(Records from a data source)

━━━━━━━━━━━━━━━━━━━━

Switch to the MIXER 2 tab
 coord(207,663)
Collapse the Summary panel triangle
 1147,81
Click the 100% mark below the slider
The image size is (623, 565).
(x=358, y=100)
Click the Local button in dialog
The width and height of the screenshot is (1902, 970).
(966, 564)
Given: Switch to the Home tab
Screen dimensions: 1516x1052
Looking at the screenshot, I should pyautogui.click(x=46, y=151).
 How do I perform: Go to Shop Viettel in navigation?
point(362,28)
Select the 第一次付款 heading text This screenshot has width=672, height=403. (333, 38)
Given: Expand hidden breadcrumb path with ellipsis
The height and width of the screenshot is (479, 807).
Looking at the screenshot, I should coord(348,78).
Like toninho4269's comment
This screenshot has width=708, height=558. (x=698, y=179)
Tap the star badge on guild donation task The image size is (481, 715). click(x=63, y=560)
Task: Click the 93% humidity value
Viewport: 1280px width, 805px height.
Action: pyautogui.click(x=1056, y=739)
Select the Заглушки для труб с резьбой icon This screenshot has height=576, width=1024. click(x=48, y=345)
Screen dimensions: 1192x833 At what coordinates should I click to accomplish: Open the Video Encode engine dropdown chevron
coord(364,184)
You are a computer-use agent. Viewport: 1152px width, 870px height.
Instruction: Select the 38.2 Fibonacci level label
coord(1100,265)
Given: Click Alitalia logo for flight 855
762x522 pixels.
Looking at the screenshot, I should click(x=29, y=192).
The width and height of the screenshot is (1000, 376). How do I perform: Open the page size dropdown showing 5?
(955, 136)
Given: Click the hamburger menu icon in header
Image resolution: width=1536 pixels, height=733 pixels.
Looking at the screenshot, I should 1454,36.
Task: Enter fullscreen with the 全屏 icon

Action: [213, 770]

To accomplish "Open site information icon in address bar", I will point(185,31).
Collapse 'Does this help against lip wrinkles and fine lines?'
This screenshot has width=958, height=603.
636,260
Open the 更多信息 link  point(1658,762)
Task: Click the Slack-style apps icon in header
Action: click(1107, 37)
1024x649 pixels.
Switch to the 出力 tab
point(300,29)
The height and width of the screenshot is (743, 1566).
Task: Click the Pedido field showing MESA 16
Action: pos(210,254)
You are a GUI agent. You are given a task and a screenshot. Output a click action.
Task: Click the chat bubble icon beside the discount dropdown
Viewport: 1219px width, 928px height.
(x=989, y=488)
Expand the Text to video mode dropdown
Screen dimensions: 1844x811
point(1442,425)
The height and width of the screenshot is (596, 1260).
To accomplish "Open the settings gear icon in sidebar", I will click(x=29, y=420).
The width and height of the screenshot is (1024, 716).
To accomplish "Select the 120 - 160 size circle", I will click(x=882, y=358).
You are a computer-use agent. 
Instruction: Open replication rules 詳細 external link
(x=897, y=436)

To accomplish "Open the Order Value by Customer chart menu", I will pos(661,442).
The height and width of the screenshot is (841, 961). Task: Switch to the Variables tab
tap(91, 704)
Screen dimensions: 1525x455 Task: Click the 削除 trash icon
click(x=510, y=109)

━━━━━━━━━━━━━━━━━━━━

- _YOUR ASSIGNMENT_: Every line above that holds the string "menu" should be returned.

- _RESULT_:
Given: Click the hamburger menu icon in header
To accomplish "Open the Order Value by Customer chart menu", I will pos(661,442).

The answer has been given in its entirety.